Karena sesungguhnya, belajar bukan cuma soal menyerap informasi atau menyelesaikan tugas. Belajar adalah membuka ruang—ruang untuk bingung, ruang untuk gagal, ruang untuk merasa tidak baik-baik saja. Tanpa ruang itu, proses belajar menjadi kering dan terkungkung.
Aku teringat sebuah tugas reflektif yang ditulis oleh seorang siswa, yang kalimatnya terus menghantui:
Saya suka belajar, tapi kadang saya sedih, dan saya takut dianggap lemah. Jadi saya diam.
Diamnya bukan karena tenang atau ikhlas. Tapi karena terbungkam. Terhalang oleh ketakutan akan stigma, takut dianggap lemah, takut dibilang tidak mampu. Diam yang menyakitkan, yang sering tak terlihat oleh kita sebagai guru, tapi berakar dalam jiwa mereka.
Dan di sanalah aku mulai menyadari: kelas bukan hanya soal disiplin dan ketertiban, tapi juga soal keberanian membuka ruang untuk emosi—bahkan emosi yang tak nyaman sekalipun. Karena dari ruang itu, belajar yang sejati baru bisa tumbuh.
Kelas yang Ramai oleh Emosi
Yang gaduh di kelas bukan hanya suara ribut atau tawa keras. Kadang, yang paling gaduh justru yang tak terdengar: pikiran-pikiran yang berdesakan di kepala, emosi yang disapu rapat ke bawah karpet, dan tekanan untuk selalu tampak kuat—seolah tak boleh lelah atau rapuh.
Lalu, saat kita hanya bilang, “Ayo semangat!” tanpa pernah bertanya, “Bagaimana kabarmu sebenarnya?” kita menutup pintu yang mungkin baru saja ingin diketuk dengan ragu.

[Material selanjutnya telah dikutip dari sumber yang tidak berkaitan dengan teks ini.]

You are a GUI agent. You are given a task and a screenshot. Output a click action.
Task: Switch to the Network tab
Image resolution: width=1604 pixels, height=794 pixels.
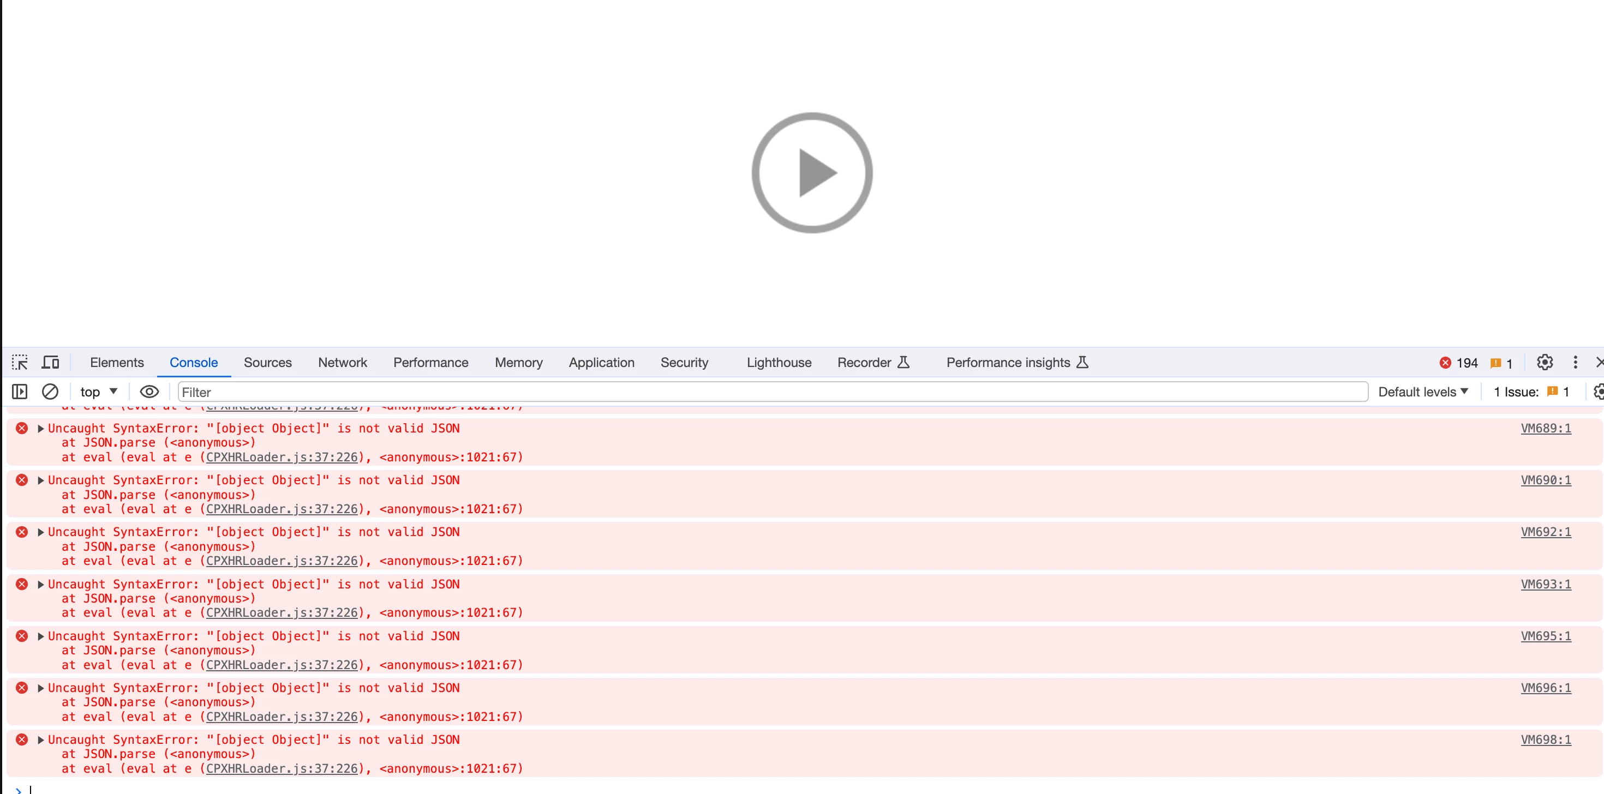pos(342,362)
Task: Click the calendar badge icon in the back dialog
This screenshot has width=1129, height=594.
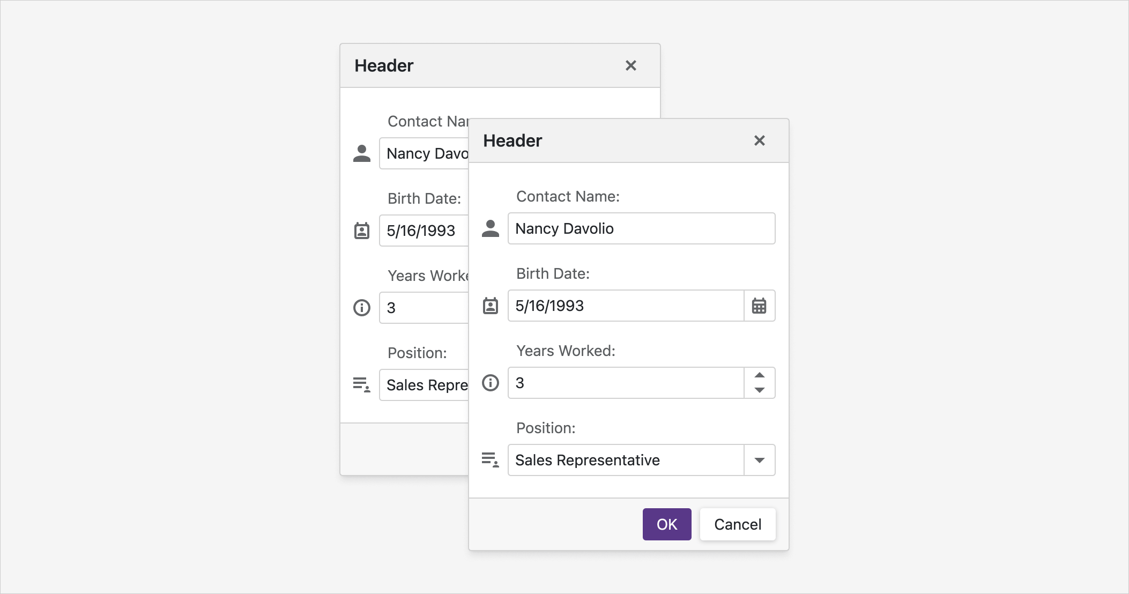Action: coord(361,231)
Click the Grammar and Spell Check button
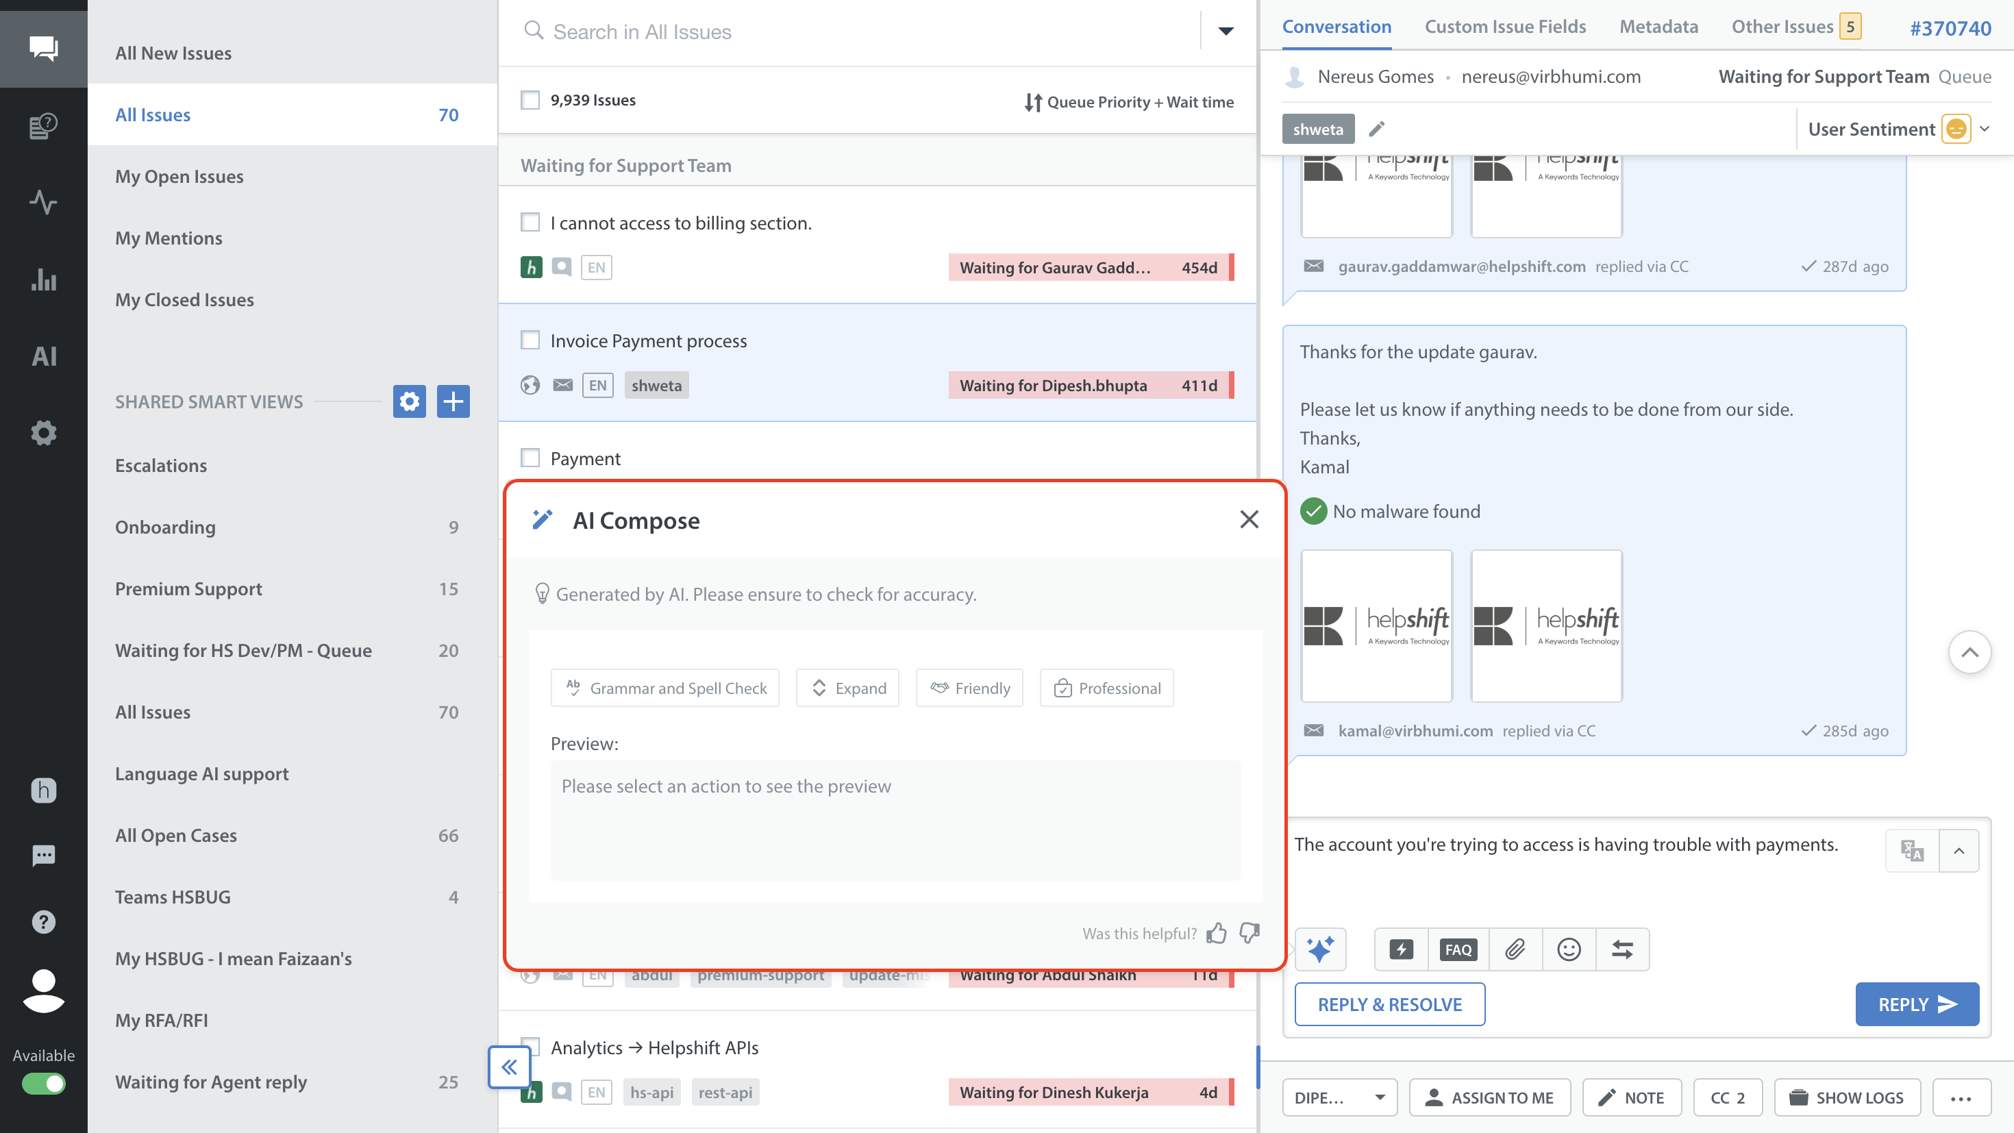Image resolution: width=2014 pixels, height=1133 pixels. click(x=665, y=688)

Anak-anak tidak hanya belajar dari papan tulis dan buku pelajaran. Mereka belajar dari cara kita mendengarkan dengan sungguh-sungguh, dari sikap kita saat mereka goyah dan butuh pegangan, dari bahasa tubuh kita yang mengiyakan saat mereka berkata, “Saya capek.”
"Anak-anak tak selalu butuh nasihat. Kadang, mereka hanya butuh didengarkan tanpa dihakimi—agar lelahnya terasa manusawi, bukan kesalahan.
Mendengarkan itu bukan sekadar mendengar suara. Mendengarkan itu membuka ruang—ruang untuk mereka menjadi manusia, bukan hanya “murid yang harus kuat.”